Getting Started

Note

Ensure you have local modules enabled such that you have python 3.x installed in your local environment. A version of the pipeline source code exists at /gws/nopw/j04/cedaproc/padocc so please see if this can be used before cloning the repository elsewhere.

Step 0: Git clone the repository

If you need to clone the repository, either simply clone the main branch of the repository (no branch specified) or check the latest version of the repository at github.com/cedadev/padocc, which you can clone using:

git clone git@github.com:cedadev/padocc.git

Note

The instructions below are specific to version 1.3 and later. To obtain documentation for pre-1.3, please contact daniel.westwood@stfc.ac.uk.

Step 1: Set up Virtual Environment

Step 1 is to create a virtual environment and install the necessary packages with pip. This can be done inside the local repo you’ve cloned as local or kvenv which will be ignored by the repository, or you can create a venv elsewhere in your home directory i.e ~/venvs/build_venv. If you are using the pipeline version in cedaproc there should already be a virtual environment set up.

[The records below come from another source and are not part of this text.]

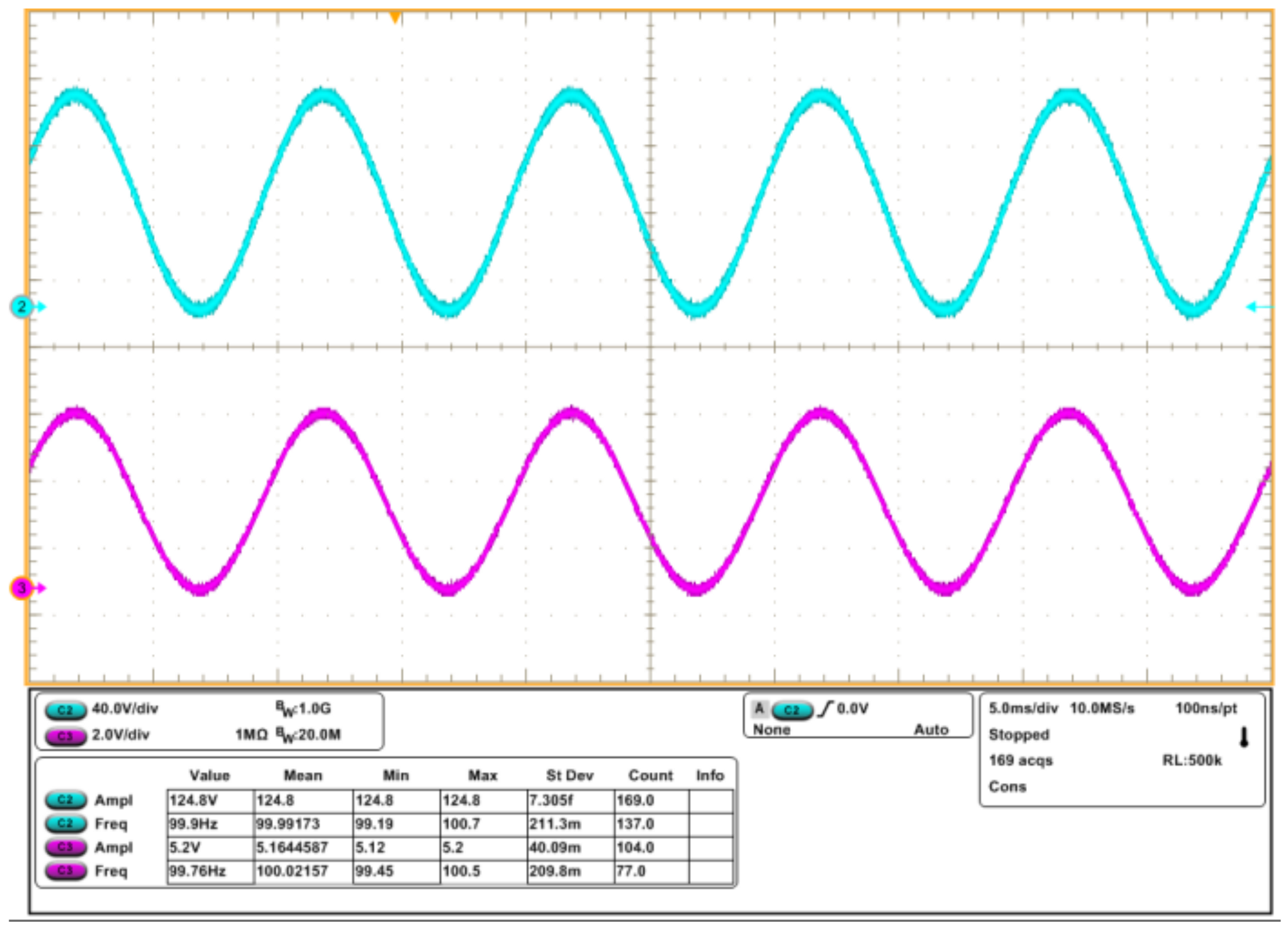Select the C3 badge at 2.0V/div

tap(65, 735)
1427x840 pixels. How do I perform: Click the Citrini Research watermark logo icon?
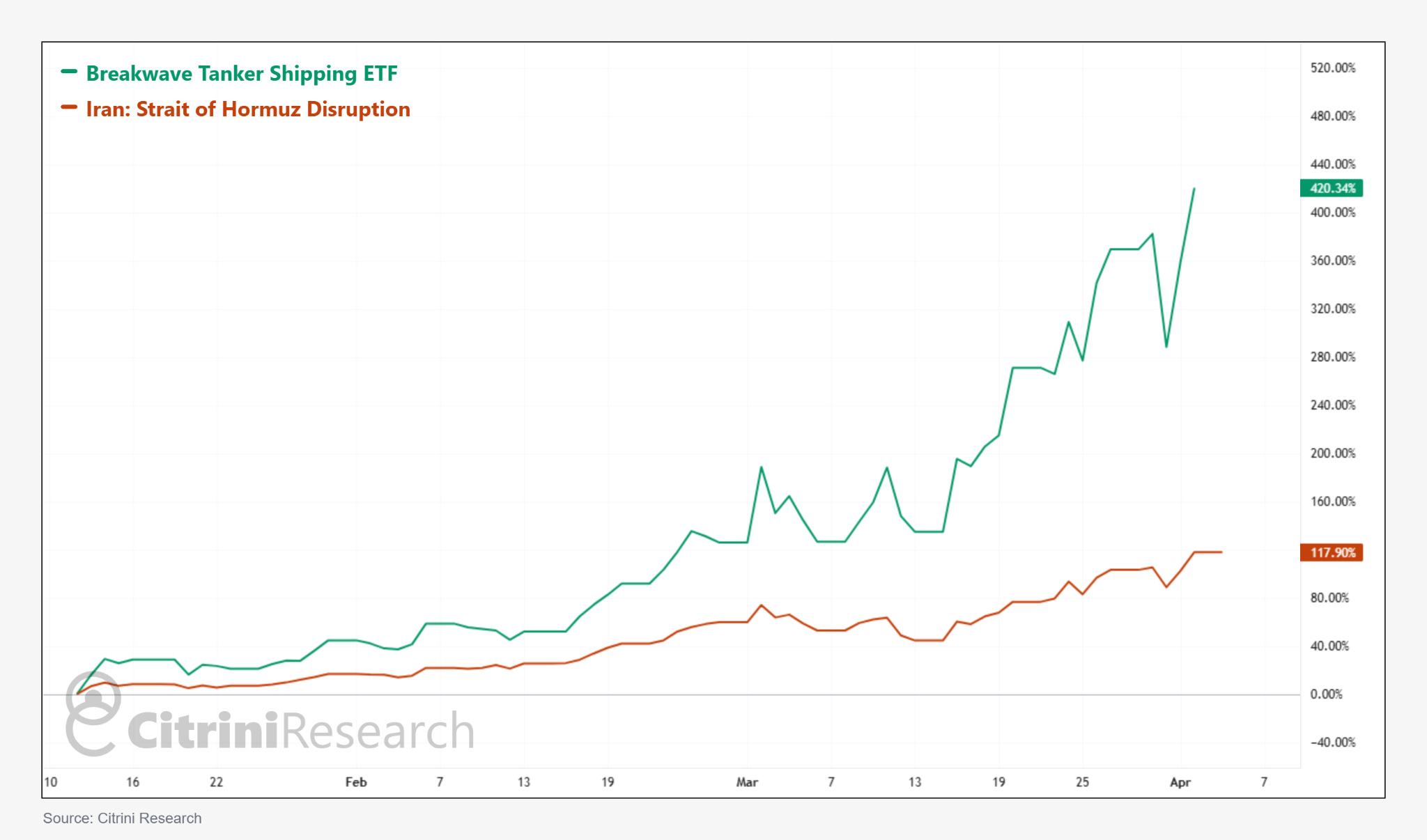(93, 714)
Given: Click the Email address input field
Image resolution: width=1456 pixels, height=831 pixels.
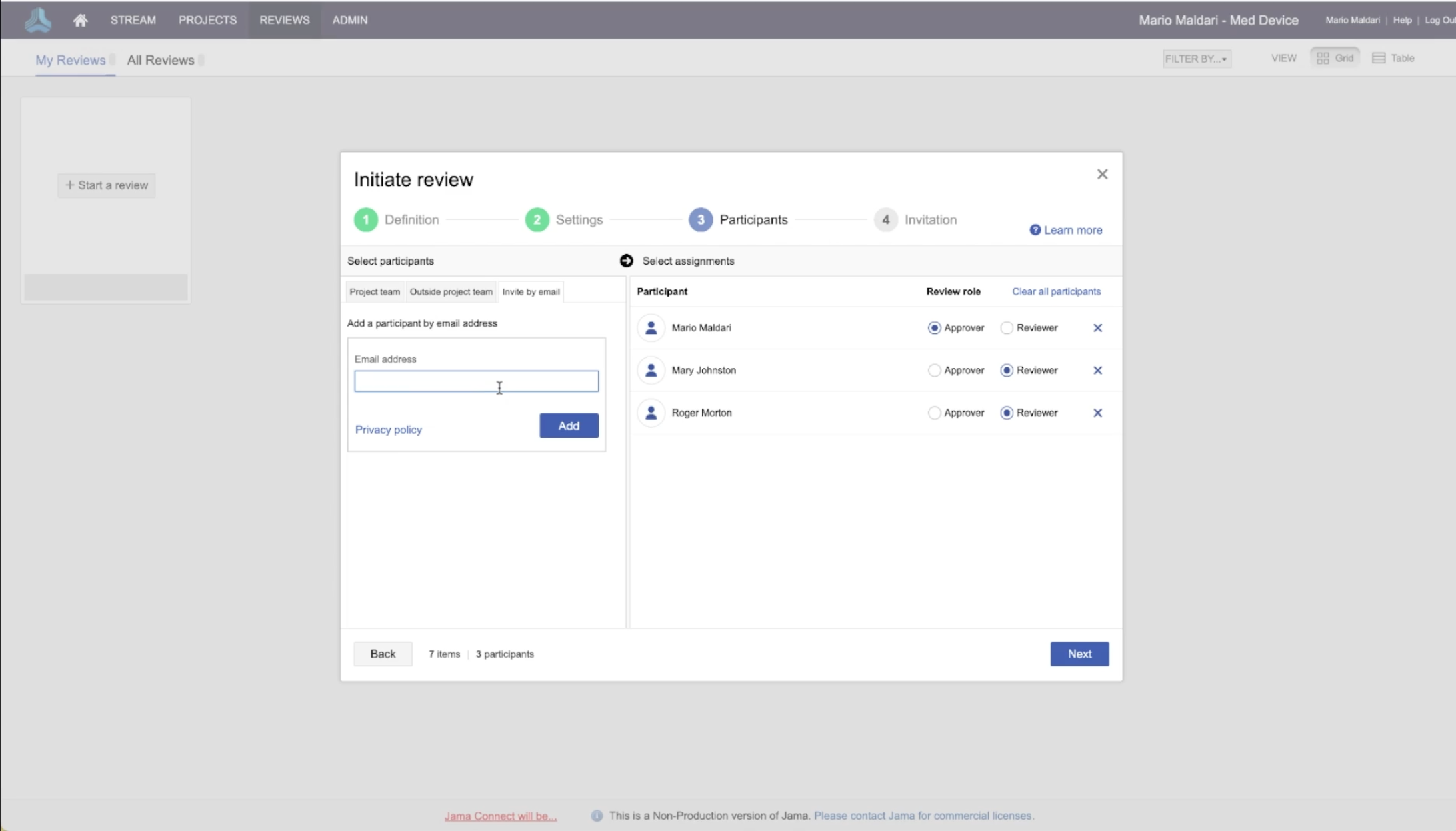Looking at the screenshot, I should tap(476, 381).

python -m venv name_of_venv;
source name_of_venv/bin/activate;
pip install ./;

Step 2: Environment configuration

Create a config file to set necessary environment variables. (Suggested to place these in the local config/ folder as this will be ignored by git). Eg:

export WORKDIR = /path/to/kerchunk-pipeline
export KVENV   = /path/to/virtual/environment/venv

Now you should be set up to run the pipeline properly.

Step 3: Assembling pipeline inputs

In order to successfully run the pipeline you need the following input files:

An input csv file with an entry for each dataset with fields:
- project_code, pattern/filename, updates*, removals*
- If a pattern is not known or cannot be expressed, the path to a file containing a list of paths to all the NetCDF files can be used instead.
- updates and removals should be paths to json files which contain information on global metadata replacements. An example can be found below.

It is also helpful to create a setup/config bash script to set all your environment variables which include:

WORKDIR: The working directory for the pipeline (where to store all the cache files)
KVENV: Path to a virtual environment for the pipeline.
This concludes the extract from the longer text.